Quem leu 1822, o mais recente (e obrigatório) livro do Laurentino Gomes, que conta a história maravilhosa de Dom Pedro I, as tramas políticas que levaram à Independência, viu que todo mundo andava a cavalo, por estradas que eram verdadeiras picadas. Os caminhos, via de regra, seguiam os vales dos rios, e às margens deles o Brasil começou a ser construído. Não quero parecer pedante, mas existe um pequeno equívoco no livro, desimportante no contexto: o imperador, ao subir a Serra Fluminense, a caminho de Minas Gerais, realmente hospedava-se na casa da Família Corrêa, construída ás margens do rio Piabanha. Ali era a fazenda que levava o nome deles, Corrêas, naquele início do século XIX quem mandava na casa era o padre Corrêa. O imperador quis comprar a fazenda, mas, por razões legais, parece-me que naquela época as heranças já eram enroladas, não conseguiu, não se pôde vender, a fazenda acabou virando o distrito de Corrêas. Aí eu ouso fazer um mínimo reparo ao (deliciosos) livro: ele adquiriu outra fazenda, curiosamente chamada Córrego Seco, na qual seu filho, depois da partida do pai para Portugal, fez construir Petrópolis, seguindo um bem feito planejamento urbano, com rios canalizados, avenidas retas, e um belo palacete para a família imperial. A casa da família Corrêa, erguida a uma distância segura do Piabanha, talvez no século XVII, ou XVIII, não estou certo, está lá até hoje, firme e forte, é ocupada por uma escola. O palácio de verão de Dom Pedro II, esse datado do século XIX, também está lá, nele fica a coroa imperial, lindíssima, pois se tornou o museu mais visitado do Brasil! Petrópolis fica a cerca de uma hora do Rio de Janeiro, e vale a pena visitar, pois é linda, é parte de nossa história.
É parte da minha história também, pois eu nasci lá, sou petropolitano, meus pais moram em Corrêas, em uma casa erguida há um século pelo meu bisavô, até hoje firme e sólida. Com as chuvas da madrugada de quarta-feira, vocês viram a tragédia que ocorreu. É tristíssimo, não consigo assistir aos noticiários. Nada aconteceu a meus pais, benza Deus, e pouca coisa aconteceu em Corrêas, mas em Itaipava, Teresópolis, Friburgo, a coisa foi devastadora.

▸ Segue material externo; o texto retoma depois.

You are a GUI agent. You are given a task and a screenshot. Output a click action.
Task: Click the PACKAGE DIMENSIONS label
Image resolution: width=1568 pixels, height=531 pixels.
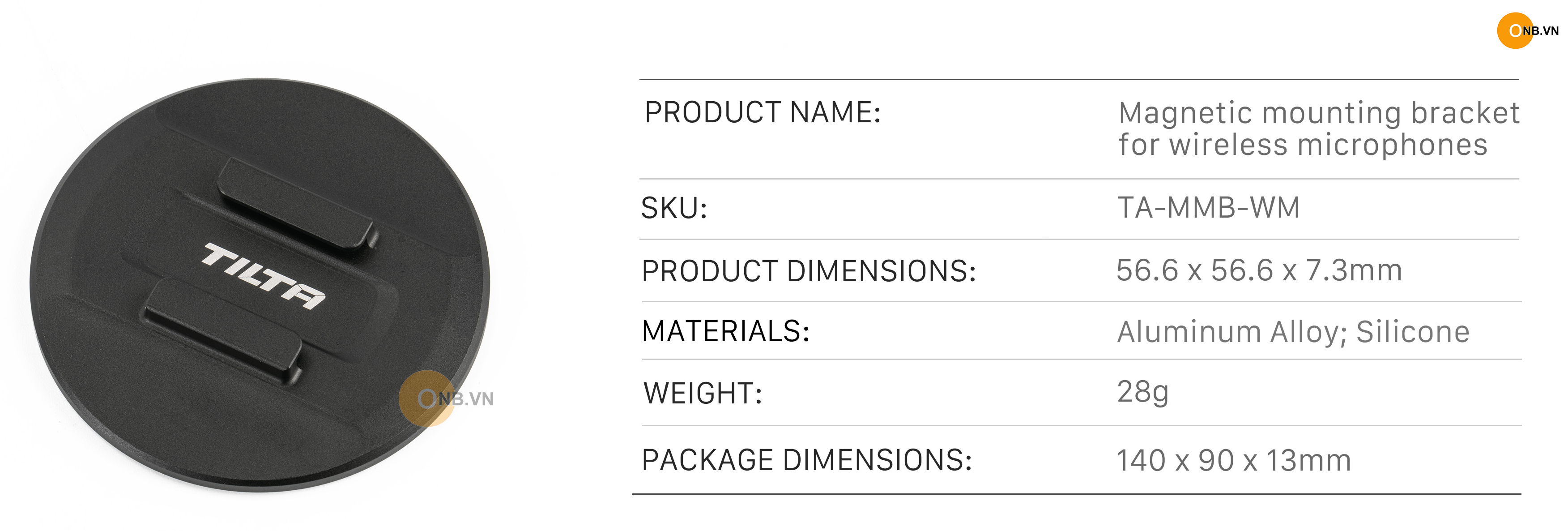point(806,460)
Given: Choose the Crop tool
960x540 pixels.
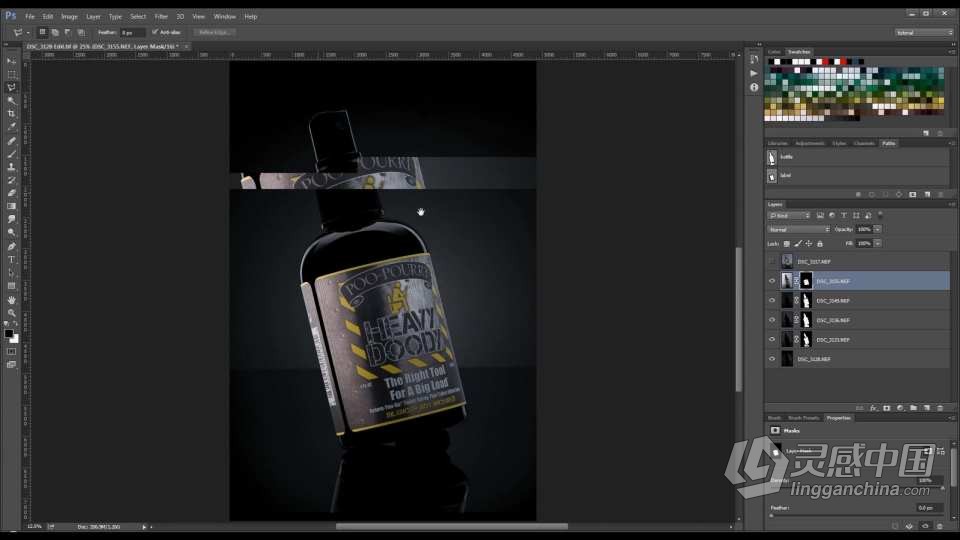Looking at the screenshot, I should pyautogui.click(x=11, y=114).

O que aconteceu? Esqueceu-se de como se constrói? Teremos de ver os projetos dos engenheiros dos séculos passados? Aquilo que se construiu no século XIX, e antes disso, está lá. Depois, os governantes deixaram construir, ao Deus dará, sem critério, nas pirambeiras mais íngremes, na área mais próxima do rio, e deram Habite-se a todas as casas, cobraram impostos, trocaram a regulamentação por votos, e foram parar em Brasília. Vocês se lembram de Angra dos Reis, ano passado, onde um decreto do governador regularizava todas as casas que desabaram sobre a cidade, matando gente? Vocês se lembram de Niterói, onde se construiu sobre um aterro sanitário, no Morro do Bumba, que desabou matando dezenas de pessoas, e onde hoje já tem gente construindo de novo? Não se pode ficar culpando quem constrói, as pessoas tentam resolver suas vidas, mas cabe ao poder público mostrar onde construir, como fazer, fiscalizar corretamente, e não vender a aprovação daquilo que vai cair. O resultado do que o nosso poder público fez está em todos os jornais, na net, na televisão. A vida humana, no Brasil, vale muito pouco. É triste, muito triste.